Aim of the exercise
Copy out every line of the data where the word "panel" is found.

Supplied data
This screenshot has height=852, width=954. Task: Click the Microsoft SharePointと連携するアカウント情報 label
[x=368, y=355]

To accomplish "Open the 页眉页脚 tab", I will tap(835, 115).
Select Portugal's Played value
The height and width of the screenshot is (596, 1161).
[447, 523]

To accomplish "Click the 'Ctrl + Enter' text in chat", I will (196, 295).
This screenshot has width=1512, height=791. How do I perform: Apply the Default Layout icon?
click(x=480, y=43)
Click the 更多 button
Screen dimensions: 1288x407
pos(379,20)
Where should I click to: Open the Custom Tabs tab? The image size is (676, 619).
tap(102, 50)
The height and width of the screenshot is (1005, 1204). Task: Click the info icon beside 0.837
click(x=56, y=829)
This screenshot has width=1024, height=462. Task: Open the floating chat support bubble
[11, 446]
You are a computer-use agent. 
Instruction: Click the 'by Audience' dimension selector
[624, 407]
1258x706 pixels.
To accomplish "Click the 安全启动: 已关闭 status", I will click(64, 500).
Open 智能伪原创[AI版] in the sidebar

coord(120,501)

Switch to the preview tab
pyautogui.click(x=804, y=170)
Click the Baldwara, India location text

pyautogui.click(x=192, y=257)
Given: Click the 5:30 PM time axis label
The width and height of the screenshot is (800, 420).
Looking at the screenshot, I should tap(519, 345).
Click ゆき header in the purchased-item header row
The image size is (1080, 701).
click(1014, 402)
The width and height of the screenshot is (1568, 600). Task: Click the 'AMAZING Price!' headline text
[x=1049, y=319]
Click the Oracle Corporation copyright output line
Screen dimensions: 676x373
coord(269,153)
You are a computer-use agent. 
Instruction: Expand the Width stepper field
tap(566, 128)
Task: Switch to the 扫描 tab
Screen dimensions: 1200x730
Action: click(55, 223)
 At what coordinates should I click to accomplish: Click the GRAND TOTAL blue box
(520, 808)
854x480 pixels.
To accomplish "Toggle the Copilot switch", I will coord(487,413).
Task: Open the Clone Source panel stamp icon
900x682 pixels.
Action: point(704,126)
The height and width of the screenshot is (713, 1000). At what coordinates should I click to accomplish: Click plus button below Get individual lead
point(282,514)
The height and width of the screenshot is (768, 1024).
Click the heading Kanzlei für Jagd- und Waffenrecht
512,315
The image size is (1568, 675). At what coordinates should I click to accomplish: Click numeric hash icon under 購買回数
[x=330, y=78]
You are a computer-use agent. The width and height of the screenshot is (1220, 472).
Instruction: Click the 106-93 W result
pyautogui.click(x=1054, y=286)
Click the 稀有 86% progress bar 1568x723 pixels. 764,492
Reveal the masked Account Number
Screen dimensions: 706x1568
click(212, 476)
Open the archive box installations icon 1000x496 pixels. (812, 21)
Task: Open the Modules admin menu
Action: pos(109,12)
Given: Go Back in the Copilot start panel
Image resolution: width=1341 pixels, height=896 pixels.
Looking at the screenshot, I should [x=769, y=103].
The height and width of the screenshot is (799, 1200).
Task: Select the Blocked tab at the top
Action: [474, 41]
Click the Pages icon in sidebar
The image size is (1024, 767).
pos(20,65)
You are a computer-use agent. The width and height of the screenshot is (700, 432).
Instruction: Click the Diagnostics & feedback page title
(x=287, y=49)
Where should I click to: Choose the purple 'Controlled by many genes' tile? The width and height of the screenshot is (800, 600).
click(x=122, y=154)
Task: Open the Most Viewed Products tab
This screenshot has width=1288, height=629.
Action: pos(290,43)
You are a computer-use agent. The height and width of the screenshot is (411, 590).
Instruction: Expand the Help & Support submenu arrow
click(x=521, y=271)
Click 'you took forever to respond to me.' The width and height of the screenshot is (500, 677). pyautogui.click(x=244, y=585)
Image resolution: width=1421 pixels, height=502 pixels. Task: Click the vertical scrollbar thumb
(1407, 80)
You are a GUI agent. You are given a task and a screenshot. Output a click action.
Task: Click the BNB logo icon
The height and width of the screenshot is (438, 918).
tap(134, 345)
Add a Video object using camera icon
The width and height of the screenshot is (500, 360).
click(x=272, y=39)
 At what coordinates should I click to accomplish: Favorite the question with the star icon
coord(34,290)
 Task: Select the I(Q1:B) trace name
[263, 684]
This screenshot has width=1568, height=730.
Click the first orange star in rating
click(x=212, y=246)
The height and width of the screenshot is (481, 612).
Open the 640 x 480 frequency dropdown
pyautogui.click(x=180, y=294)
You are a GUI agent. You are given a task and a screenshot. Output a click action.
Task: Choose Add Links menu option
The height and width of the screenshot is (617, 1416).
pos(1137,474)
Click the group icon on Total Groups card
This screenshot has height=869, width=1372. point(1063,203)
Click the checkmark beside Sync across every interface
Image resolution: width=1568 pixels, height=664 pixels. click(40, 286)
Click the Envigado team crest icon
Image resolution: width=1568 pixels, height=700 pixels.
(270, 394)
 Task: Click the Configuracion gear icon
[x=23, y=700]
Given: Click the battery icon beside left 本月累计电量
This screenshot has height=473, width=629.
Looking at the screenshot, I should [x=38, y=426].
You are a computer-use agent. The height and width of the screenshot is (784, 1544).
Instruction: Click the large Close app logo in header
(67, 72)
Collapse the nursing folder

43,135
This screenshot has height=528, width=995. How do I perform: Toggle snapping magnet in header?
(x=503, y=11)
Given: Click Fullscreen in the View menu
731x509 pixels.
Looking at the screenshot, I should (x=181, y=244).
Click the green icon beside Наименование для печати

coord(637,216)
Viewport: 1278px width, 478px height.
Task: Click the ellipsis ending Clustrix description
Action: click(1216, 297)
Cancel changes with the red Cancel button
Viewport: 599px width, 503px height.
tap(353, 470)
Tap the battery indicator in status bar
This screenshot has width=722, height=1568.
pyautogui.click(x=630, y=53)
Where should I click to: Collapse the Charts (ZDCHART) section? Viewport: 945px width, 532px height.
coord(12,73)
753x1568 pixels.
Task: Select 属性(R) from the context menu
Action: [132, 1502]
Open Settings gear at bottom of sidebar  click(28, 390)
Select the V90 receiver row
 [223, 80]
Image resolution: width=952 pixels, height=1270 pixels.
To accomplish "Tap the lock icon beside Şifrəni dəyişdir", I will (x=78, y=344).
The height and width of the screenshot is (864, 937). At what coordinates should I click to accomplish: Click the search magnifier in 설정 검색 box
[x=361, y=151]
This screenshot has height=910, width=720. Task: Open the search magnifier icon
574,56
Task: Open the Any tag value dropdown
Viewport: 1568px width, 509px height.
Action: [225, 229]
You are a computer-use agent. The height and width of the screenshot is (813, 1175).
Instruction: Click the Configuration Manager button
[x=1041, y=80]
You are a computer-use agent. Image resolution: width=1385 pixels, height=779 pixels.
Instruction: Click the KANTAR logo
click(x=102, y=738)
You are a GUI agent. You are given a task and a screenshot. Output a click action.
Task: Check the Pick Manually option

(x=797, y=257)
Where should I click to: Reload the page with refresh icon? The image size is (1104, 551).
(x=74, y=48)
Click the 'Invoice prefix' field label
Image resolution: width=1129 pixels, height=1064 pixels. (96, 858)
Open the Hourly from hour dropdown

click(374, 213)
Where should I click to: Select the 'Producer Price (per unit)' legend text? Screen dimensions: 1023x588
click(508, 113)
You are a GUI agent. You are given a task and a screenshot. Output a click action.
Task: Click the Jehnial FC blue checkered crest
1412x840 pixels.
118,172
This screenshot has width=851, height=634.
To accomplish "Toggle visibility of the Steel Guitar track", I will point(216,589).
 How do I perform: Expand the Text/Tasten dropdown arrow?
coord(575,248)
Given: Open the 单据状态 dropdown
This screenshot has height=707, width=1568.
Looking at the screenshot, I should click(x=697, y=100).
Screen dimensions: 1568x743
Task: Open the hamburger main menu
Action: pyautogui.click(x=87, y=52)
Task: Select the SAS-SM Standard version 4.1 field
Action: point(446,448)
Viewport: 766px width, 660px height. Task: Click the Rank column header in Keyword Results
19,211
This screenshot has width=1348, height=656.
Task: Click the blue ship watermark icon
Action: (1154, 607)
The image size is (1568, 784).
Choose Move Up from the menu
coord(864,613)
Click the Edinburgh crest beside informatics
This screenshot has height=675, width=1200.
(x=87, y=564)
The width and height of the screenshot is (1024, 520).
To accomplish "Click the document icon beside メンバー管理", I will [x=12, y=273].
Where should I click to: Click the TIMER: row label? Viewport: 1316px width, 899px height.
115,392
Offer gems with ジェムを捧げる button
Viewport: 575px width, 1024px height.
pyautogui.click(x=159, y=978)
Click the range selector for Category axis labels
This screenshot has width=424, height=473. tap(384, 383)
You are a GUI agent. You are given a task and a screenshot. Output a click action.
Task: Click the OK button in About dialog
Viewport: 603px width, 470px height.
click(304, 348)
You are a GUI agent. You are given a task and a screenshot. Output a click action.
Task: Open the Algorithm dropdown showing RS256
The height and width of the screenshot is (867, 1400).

Finished task
Task: Open the Clone Source panel stamp icon
Given: Go Back in the Copilot start panel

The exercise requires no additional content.